Op 29 mei 2024 heeft de Rechtbank Amsterdam uitspraak gedaan in een zaak betreffende de overlevering van een opgeëiste persoon op basis van een Europees Aanhoudingsbevel (EAB) uitgevaardigd door de regionale rechtbank in Kielce, Polen. Het EAB, dat op 8 september 2023 werd uitgevaardigd, strekt tot de aanhouding en overlevering van de opgeëiste persoon, die in Polen is geboren en een vrijheidsstraf van één jaar moet ondergaan. De rechtbank heeft vastgesteld dat de opgeëiste persoon op de hoogte was van de strafrechtelijke procedure en de zittingsdatum, maar ervoor heeft gekozen niet te verschijnen. Dit heeft geleid tot de conclusie dat er geen schending van de verdedigingsrechten is, aangezien hij afstand heeft gedaan van zijn recht om in persoon te verschijnen.
De rechtbank heeft de weigeringsgrond van artikel 12 van de Overleveringswet (OLW) niet van toepassing geacht, omdat de opgeëiste persoon niet in persoon was verschenen bij het proces dat tot het vonnis leidde, maar er geen omstandigheden waren die een weigering van de overlevering rechtvaardigen. De rechtbank heeft ook vastgesteld dat de opgeëiste persoon niet voldoet aan de voorwaarden voor gelijkstelling met een Nederlander op basis van artikel 6a OLW, omdat niet is aangetoond dat hij ten minste vijf jaar ononderbroken rechtmatig in Nederland verblijft.

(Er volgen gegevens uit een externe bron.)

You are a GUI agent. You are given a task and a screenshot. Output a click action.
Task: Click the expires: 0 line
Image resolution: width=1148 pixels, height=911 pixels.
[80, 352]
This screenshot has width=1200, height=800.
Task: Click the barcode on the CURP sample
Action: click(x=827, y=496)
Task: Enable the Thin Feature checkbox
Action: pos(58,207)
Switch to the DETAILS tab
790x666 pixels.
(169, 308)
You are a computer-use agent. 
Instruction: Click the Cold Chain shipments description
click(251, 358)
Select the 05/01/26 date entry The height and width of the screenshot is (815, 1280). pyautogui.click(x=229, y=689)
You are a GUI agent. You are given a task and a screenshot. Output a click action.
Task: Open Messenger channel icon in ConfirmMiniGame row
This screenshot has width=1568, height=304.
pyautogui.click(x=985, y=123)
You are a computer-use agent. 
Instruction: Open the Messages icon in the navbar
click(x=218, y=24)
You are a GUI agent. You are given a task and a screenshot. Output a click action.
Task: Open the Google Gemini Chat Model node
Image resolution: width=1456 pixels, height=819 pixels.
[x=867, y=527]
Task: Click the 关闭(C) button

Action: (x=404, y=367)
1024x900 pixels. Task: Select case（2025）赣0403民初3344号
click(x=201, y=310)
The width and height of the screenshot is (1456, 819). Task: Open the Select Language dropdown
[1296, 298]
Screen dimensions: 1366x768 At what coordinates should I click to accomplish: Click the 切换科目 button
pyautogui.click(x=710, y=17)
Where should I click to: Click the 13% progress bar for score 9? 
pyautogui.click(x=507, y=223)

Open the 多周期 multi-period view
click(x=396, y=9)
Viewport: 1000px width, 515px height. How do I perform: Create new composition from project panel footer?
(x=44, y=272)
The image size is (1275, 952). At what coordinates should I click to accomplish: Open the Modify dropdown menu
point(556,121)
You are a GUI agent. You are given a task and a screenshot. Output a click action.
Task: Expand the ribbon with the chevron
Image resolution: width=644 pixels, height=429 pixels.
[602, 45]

De rechtbank heeft verder geconcludeerd dat er geen structurele of fundamentele gebreken in de Poolse rechtsorde zijn die een individueel reëel gevaar van schending van het recht op een eerlijk proces kunnen aantonen. Gezien deze overwegingen heeft de rechtbank besloten de overlevering toe te staan, waarbij de opgeëiste persoon wordt overgeleverd aan de Poolse autoriteiten voor de tenuitvoerlegging van de opgelegde straf.